■ **Task item**
Please set down, word for word, the line that contains "Screen dimensions: 394x436" and every line after it to the end of the entries below, omitting the pictures.

■ **Entries supplied**
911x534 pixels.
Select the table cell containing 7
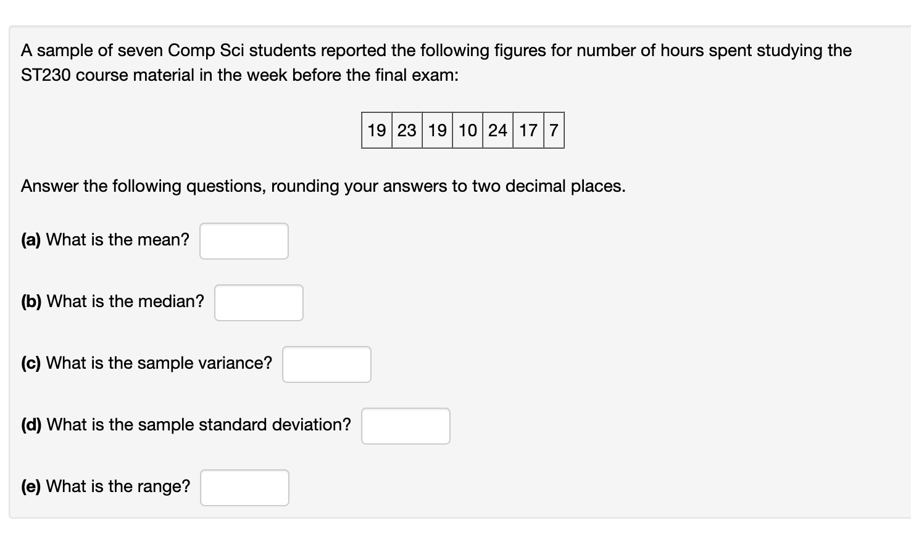point(552,130)
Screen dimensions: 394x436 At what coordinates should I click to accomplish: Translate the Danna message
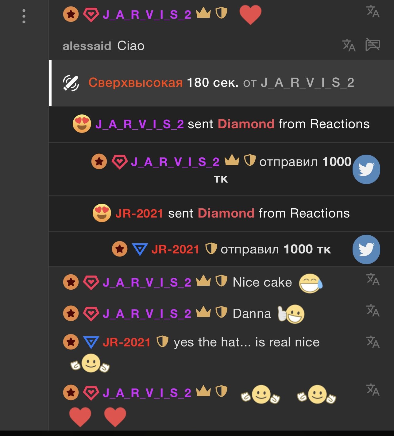click(x=373, y=310)
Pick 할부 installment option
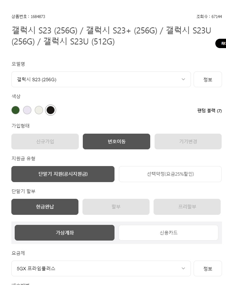The width and height of the screenshot is (226, 285). tap(116, 206)
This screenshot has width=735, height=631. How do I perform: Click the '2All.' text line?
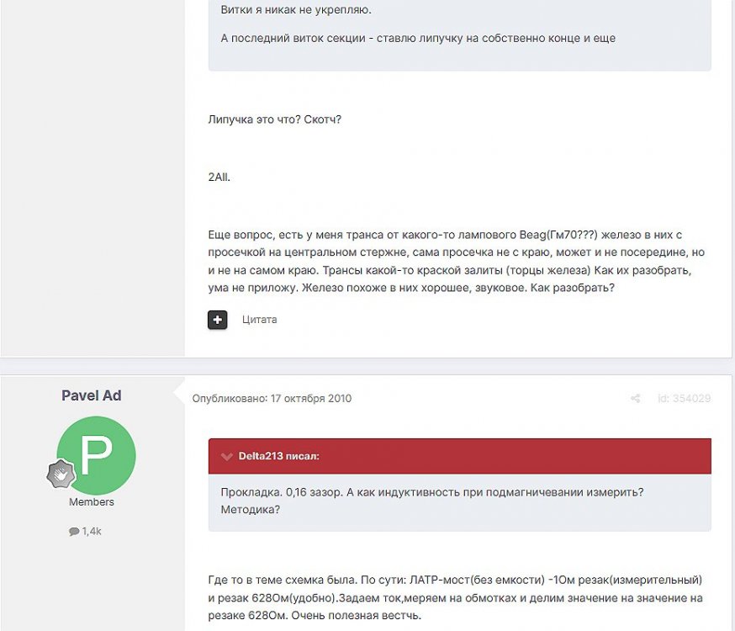(x=219, y=178)
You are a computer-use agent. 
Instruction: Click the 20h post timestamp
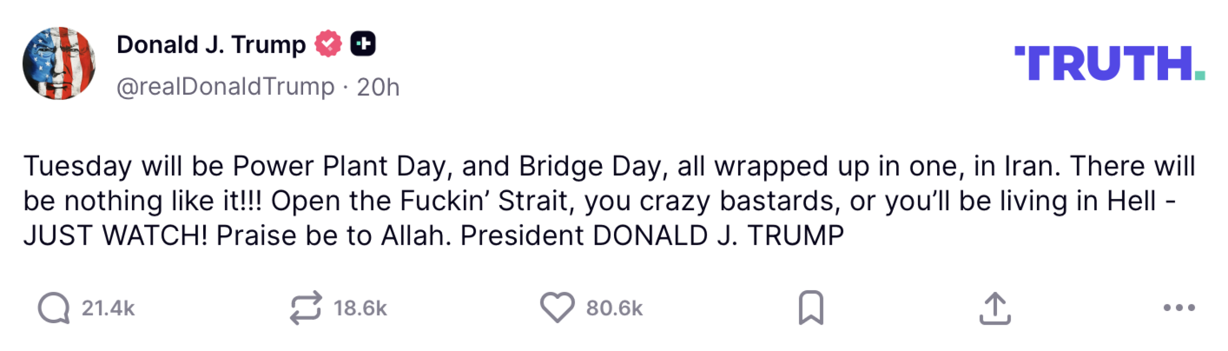378,88
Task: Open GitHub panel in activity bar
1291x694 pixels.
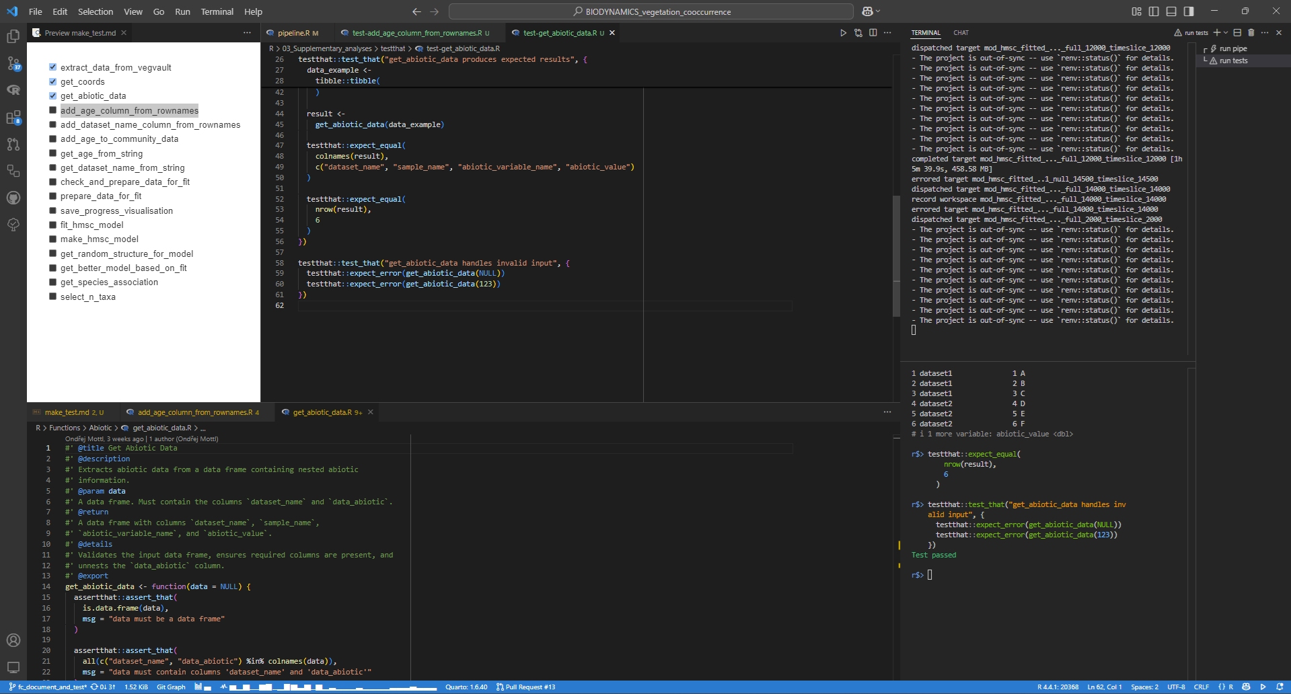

■ **Solution to this task**
Screen dimensions: 394x436 At what coordinates should I click to accomplish: Translate the Danna message
click(x=373, y=310)
Pick 할부 installment option
The width and height of the screenshot is (226, 285). tap(116, 206)
This screenshot has width=735, height=631. How do I perform: Click the '2All.' text line?
(x=219, y=178)
You are a computer-use agent. 
Instruction: Click the 20h post timestamp
378,88
Task: Open GitHub panel in activity bar
1291x694 pixels.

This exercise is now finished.